A second important question is whether there should continue to be separate legal standards for mental health confidentiality and for substance use and alcohol use confidentiality. The reform proposals advanced to date generally would leave the Federal substance use law intact. This would have the practical effect of locking in the disparate standards that currently exist for mental health information (governed by state laws) and substance and alcohol use information (governed by the Federal law). Some experts disagree with the notion of having discrete, disease-based standards, on the ground that there are other diseases that raise legitimate concerns regarding privacy that do not receive special protection (Gostin, 1995). Others would retain the strict protections currently available to substance and alcohol use data, while extending the same protections to mental health information. This report does not endorse either perspective. However, it would be useful to examine more closely whether disparate standards have an effect on clinical practice and on the privacy expectations of individuals in treatment, particularly those with both a mental illness and a substance abuse diagnosis.


There are many reasons why an individual with a mental illness might decide not to seek treatment. For example, some people might forego treatment for financial reasons. Others might decide that the risk of stigma and discrimination that people with mental illness still encounter is too high a price to bear.

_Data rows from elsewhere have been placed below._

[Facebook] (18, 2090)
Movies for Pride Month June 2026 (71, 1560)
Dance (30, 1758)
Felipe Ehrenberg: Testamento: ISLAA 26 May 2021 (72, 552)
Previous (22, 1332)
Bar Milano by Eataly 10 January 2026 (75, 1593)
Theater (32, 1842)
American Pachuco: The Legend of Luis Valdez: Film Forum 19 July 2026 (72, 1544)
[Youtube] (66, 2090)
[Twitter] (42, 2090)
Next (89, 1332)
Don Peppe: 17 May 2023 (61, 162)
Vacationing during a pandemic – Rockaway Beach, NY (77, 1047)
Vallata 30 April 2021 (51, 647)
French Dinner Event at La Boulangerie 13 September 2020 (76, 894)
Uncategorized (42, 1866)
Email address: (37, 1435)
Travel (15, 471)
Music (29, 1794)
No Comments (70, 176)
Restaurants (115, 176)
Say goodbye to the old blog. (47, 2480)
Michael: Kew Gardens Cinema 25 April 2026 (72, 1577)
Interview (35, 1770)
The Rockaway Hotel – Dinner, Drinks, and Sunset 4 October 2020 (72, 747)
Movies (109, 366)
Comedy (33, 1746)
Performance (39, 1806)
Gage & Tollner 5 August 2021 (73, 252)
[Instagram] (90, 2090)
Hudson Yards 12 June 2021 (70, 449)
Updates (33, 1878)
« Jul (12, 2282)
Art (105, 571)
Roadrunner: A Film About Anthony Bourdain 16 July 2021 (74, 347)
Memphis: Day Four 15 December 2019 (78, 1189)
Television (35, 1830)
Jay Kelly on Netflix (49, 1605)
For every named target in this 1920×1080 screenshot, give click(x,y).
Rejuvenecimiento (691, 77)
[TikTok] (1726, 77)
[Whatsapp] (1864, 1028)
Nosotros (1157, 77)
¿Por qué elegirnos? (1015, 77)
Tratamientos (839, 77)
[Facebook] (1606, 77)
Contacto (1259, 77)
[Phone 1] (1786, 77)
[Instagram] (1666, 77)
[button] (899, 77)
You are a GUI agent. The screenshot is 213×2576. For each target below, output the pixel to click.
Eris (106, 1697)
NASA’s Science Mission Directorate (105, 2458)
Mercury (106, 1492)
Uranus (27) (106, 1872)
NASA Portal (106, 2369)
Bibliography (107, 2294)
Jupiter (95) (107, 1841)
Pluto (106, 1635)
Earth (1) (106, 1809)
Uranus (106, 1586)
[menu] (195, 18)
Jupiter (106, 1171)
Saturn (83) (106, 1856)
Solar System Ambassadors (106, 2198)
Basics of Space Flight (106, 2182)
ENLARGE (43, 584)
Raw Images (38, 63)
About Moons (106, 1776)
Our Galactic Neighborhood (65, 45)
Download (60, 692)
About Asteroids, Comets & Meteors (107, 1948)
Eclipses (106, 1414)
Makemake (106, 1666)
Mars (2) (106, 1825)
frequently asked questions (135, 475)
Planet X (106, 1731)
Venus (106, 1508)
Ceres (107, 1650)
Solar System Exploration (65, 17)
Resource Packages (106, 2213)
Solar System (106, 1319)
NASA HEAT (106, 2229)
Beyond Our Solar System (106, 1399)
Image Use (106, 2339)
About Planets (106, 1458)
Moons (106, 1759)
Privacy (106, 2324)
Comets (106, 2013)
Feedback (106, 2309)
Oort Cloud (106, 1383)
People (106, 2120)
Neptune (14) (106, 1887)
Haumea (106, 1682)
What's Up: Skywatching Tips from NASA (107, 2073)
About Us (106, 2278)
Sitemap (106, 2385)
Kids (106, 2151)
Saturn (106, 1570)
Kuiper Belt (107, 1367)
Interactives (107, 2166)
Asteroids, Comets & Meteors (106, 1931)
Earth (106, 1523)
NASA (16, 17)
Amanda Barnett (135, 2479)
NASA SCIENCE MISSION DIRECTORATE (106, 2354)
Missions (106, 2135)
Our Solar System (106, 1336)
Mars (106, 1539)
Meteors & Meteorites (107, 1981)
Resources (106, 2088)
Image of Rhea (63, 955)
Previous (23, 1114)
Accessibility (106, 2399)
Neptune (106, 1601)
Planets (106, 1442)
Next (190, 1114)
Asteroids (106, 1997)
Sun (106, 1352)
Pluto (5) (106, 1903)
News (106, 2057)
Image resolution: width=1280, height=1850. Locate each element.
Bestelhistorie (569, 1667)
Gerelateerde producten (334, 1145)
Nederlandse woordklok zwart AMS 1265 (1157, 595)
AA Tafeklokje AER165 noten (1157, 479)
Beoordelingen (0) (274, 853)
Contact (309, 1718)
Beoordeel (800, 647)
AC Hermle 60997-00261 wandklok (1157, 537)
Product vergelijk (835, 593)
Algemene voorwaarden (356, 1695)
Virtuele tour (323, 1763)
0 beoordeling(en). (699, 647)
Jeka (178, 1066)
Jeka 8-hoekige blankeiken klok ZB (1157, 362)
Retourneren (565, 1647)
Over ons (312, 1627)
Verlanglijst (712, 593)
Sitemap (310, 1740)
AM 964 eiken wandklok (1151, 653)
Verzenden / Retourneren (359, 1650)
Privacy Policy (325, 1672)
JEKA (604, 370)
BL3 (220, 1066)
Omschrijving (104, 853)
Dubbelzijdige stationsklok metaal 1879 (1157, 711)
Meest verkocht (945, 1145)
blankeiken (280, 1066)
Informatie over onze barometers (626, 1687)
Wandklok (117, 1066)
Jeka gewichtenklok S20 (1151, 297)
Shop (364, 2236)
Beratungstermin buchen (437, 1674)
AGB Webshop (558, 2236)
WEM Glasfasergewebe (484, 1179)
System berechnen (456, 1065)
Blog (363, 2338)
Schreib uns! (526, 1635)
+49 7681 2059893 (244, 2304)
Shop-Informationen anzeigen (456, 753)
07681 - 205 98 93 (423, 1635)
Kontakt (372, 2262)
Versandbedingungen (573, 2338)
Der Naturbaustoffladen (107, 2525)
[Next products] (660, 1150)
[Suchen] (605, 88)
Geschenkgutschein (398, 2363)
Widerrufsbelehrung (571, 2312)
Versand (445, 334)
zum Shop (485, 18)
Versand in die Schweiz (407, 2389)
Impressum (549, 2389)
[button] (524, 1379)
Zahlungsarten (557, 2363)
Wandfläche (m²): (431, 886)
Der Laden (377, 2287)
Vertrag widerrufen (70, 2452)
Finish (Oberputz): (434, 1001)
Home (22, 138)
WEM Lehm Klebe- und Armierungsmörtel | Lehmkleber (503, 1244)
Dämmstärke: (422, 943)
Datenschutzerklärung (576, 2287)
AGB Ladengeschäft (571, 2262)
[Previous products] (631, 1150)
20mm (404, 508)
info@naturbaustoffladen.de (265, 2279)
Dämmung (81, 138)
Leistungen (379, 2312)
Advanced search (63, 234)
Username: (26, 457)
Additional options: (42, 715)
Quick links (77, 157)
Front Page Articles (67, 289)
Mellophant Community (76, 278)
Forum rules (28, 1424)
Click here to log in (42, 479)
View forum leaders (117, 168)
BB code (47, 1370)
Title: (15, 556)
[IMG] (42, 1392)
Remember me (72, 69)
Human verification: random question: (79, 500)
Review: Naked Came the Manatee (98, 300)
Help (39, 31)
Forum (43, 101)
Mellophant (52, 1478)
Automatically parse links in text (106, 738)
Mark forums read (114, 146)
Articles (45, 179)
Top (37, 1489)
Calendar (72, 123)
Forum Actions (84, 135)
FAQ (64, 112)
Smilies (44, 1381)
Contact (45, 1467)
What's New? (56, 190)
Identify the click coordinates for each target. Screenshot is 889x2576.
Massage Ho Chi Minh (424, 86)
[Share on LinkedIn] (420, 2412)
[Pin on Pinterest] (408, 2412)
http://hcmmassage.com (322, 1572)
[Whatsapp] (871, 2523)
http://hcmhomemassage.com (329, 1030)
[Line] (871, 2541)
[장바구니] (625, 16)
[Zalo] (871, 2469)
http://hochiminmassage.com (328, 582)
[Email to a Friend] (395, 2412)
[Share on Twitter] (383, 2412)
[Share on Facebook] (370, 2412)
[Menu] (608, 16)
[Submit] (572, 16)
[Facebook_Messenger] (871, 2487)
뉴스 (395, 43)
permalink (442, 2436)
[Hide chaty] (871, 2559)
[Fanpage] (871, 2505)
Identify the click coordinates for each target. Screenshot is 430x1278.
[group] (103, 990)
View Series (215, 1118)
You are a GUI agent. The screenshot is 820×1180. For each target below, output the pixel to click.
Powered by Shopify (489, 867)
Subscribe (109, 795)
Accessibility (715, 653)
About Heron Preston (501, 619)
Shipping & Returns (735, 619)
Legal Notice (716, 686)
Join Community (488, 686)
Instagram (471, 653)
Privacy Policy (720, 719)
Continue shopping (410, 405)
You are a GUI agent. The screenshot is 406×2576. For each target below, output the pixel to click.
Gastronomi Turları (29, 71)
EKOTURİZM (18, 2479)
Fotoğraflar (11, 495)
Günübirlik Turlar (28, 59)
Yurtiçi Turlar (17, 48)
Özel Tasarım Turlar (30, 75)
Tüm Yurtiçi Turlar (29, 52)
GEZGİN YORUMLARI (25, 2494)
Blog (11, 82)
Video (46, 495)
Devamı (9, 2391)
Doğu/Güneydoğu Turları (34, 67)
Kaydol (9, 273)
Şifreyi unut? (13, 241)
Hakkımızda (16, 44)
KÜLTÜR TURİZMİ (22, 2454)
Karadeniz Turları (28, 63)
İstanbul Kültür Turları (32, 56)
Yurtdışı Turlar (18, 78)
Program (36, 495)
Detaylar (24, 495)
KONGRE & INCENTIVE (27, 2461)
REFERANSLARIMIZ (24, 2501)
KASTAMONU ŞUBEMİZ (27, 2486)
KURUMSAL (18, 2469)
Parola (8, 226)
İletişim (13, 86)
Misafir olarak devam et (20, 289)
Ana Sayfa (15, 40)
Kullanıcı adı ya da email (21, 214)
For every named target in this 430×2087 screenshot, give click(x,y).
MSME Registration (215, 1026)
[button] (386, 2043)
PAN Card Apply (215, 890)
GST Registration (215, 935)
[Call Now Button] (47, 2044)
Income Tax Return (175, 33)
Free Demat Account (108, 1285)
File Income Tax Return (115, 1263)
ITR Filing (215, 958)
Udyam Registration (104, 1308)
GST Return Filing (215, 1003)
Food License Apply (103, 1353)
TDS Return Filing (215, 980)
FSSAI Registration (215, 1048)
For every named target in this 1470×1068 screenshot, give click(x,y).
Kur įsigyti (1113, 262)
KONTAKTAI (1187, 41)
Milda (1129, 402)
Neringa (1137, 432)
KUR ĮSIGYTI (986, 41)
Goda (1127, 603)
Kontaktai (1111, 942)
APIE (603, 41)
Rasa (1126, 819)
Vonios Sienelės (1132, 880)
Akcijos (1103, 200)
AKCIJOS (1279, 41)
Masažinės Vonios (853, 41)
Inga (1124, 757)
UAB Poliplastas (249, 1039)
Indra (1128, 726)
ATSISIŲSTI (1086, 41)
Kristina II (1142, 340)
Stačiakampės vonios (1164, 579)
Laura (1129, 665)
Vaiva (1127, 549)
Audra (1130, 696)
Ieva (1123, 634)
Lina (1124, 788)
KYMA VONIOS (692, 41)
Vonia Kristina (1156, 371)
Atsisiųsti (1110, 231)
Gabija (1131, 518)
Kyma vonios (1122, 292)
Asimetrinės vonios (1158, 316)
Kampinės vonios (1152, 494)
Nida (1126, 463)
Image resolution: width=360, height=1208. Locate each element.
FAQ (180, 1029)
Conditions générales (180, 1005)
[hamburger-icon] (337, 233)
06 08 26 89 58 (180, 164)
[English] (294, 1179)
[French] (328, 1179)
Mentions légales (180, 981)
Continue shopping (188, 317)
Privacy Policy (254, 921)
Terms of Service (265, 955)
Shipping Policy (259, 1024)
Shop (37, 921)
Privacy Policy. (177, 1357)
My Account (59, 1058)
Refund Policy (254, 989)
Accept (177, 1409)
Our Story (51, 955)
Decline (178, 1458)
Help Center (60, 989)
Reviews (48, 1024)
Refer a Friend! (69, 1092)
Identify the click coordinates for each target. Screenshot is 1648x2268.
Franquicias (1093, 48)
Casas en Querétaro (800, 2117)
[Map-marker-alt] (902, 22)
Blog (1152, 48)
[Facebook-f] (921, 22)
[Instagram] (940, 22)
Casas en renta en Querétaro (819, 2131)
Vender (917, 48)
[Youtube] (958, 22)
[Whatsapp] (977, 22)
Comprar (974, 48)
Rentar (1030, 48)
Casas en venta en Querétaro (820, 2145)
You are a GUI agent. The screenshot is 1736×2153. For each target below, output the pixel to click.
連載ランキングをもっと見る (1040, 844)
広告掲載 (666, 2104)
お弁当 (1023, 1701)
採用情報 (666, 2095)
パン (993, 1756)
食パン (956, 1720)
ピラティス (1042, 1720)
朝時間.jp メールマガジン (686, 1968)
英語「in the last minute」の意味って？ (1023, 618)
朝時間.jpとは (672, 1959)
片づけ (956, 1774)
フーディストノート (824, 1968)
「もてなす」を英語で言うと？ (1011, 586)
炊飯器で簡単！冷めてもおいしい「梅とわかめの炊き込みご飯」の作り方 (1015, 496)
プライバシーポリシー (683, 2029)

In the latter situation, being able to provide assurances that the principle of confidentiality receives strong protection may make the difference in the decision to enter and participate fully in treatment.

Confidentiality is a matter of both ethical and legal concern. As noted earlier, each of the health care professions endorses confidentiality as a core matter. However, it is the law that establishes the basic rules that govern confidentiality in practice. The law can expand confidentiality, as the U.S. Supreme Court did when it ruled that a psychotherapeutic privilege would apply in Federal court. The law also can decide that the principle of confidentiality must yield to other values, as the California Supreme Court did when it decided that mental health professionals had an obligation to protect third parties whom the professional reasonably concluded could be endangered by a client in treatment.

It is clear that confidentiality is not absolute. There are other competing values that require its breach in certain circumstances. However, it also seems clear that there are significant gaps in the current legal framework that protects the confidentiality of mental health information. Consideration of an appropriate level of legal protection for mental health information should acknowledge that mental illness continues to be a category of illness that may subject a person receiving a diagnosis to discrimination and other disadvantages.

In the absence of strong confidentiality protections, some individuals with mental illness may decide that the benefit of treatment is outweighed by the risk of public disclosure. This would be harmful not only to the individual, but to a public that has a stake in the mental health of its members. The U.S. Supreme Court summarized this public interest succinctly in the decision quoted at the beginning of this section:

The psychotherapist privilege serves the public interest by facilitating the provision of appropriate treatment for individuals suffering the effects of a mental or emotional problem. The mental health of our citizenry, no less than its physical health, is a public good of transcendent importance. (Jaffee v. Redmond, 1996)

It is to be hoped that this public good, as well as the private good represented by successful treatment for mental illness, governs the continuing debate regarding the protection of confidentiality.